第三十三話 報酬
今回は利き手が不自由なため、おかしな文面などがあるかもしれませんが、了承ください。
──「この依頼で『ブラッド・ウルフ』を八匹倒したんですけど、、、。」
「はい、ブラッド・ウルフですね、、、は?」
少し騒がしいギルド内で、俺の対応をしてくれている受付のお姉さんの声が嫌に大きく響く。
俺はお姉さんに何か問題があったのかを訪ねる。
すると、ハッとしてお姉さんが奥へ引っ込んでいく。
俺はお姉さんが入っていった扉を眺めて待っている。
すると、その扉が開かれさっきのお姉さんと、その後ろに初老の男が立っているのが見えた。

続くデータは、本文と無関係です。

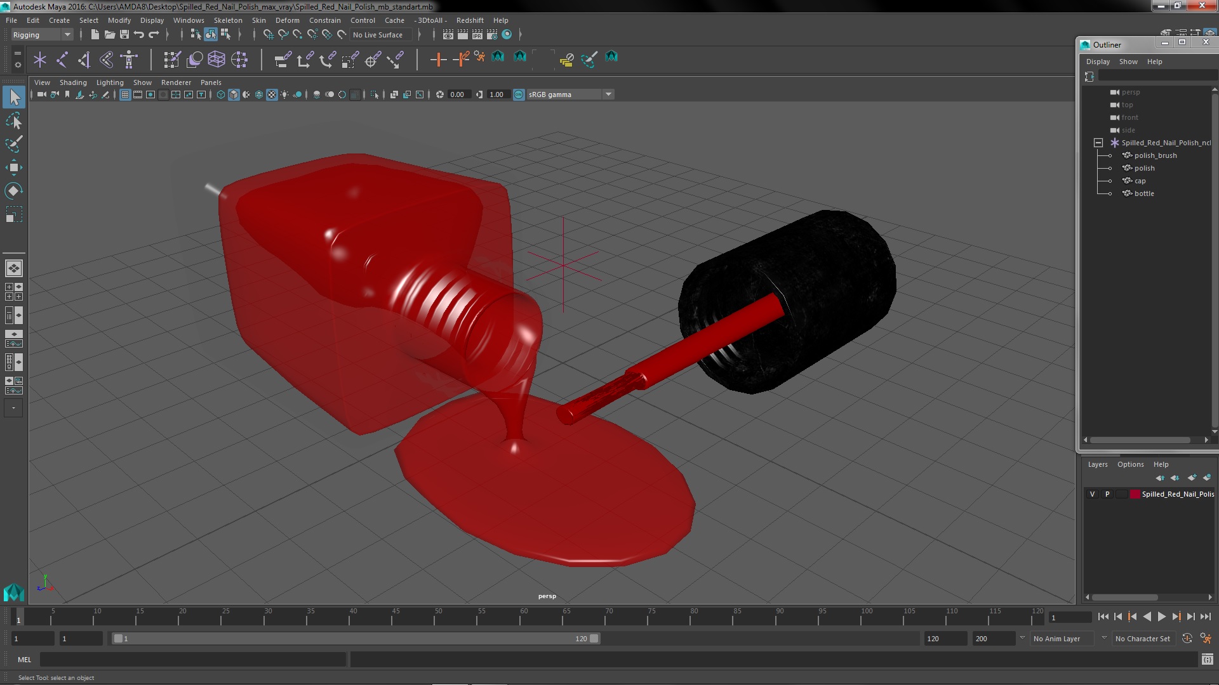The height and width of the screenshot is (685, 1219).
Task: Click the Create Joints tool icon
Action: pos(62,60)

かなり背が低いが、漫画などでよく言う所の、『ドワーフ』だろうか?
お姉さんと初老の男は、俺の前まで来ると、俺が置いた素材を睨んでいる。
まさか、偽物だと思われていたりするのだろうか?
「これは、、、紛れもない本物、、、。これは“君達”がやったのかね?」
そう口を開いたのは、後にやってきた爺さんだ。
だが、トリセはその問いにすぐさま否を返す。
「、、、それをやったのは彼一人です。私はそれが終わるのを只々眺めていただけです。」
「何!?この数を一人だと!?本当かね!!?」
トリセの言葉に、そう大声で俺に迫って来る爺さん。
俺は身を反らせて、首の上下運動だけで有無を伝える。
すると、目を白黒させて驚きを露にする爺さん。
「信じられん。今まで147年生きてきたが、こんな事初めてだ、、、。」
頭に手を載せてそう言う爺さん。
147年って、この人(?)どうなってんだ?
やっぱり、人間ではないのか。
「そんなすごい事なんですか?」
「ああ。A級の冒険者でも最大で相手にできるのが3体だ。」
五匹増えた所であまり変わらないと思うのだが、、、。
そんな事を考えていると、爺さんがカウンターの内側から、外側へと出てくる。
その服装は軍服の様な、青色の正装だった。
そういえば、さっき試験の時にいたおっさんもこんな感じだったな。
「俺の名前はトロルだ。ギルドの支部長をやってる。後、種族はエルダードワーフだ。よろしくな。」
二ッ、と歯を見せて笑うと、爺さん──トロルは手を差し出してくる。
握手を求めているのだろう。
俺はそれに応じ、その手を握る。
俺の手を握り返すと、ブンブンと俺の手を振り回すトロル。
「で、こいつは、、、何処で倒してきたんだ?」
トロルは、俺の手を離すと、カウンターの上に置かれた爪と牙を指さす。
俺は、その質問をそのまま目線でトリセに放り投げる。
トリセは俺の視線の意味を感じ取ったのか、一歩前へ出て説明を始める。
「、、、この魔物を倒したのは、黒豹の森です。」
「あそこで、この数を?そりゃあ、本物の化け物みてえな話だな。」
おいおい、俺を化け物扱いかよ。
そんなん、褒めた内には入らないぜ。
「まあ、とりあえずは分かったから良しとしよう。それで、他に魔物は見てないのか?」
「はい。」
トロルの質問にトリセが答える。
俺は信じられないほど話に入っていけない。
どうしよう、これ、俺はもう帰った方がいいだろうか?
「ところで、あんたの名前は?」
「、、、うん?俺か?」
「ああ。」
「ミツリだ。ミツリ・ヤミヤマ」
「ミツリか、いい名前だ。」
そう言うと、ニカッ、と大きく笑い、カウンターの中へ戻っていく。
そして数十秒ほどで戻って来ると、俺の元へやってくる。
その手には、麻袋が握られていた。
「ほら、今回の依頼の報酬だ。ざっと、2000ディット位入ってるから今日はこれで豪勢にうまいもんでも食え!」
2000ディットって、かなりの大金じゃないか。
そんなにもらってもいいのだろうか?
「えっと、そんなにいいんですか?」
「なあに、遠慮するな!彼が今回の妥当な価格だ!」
「、、、じゃ、じゃあ、ありがたく受け取ります。」
こんなに簡単に大金が、、、。
俺はそれをすぐさま《空間収納》に仕舞い込む。
「それじゃあ、また来てくれよ!」
俺が大金を仕舞い込むと、そう声をかけてくるトロル。
俺はその声に応じて踵を返す。
トリセは付いてこないので、まだ何か話す事でもあるのだろう。
俺はトリセに手を振ると、その場を後にする。
そうして、明日が学校であることを思い出し、自室へ帰還したのだった。
次回は日常回にしたいと思っていますが、どうなる事でしょう。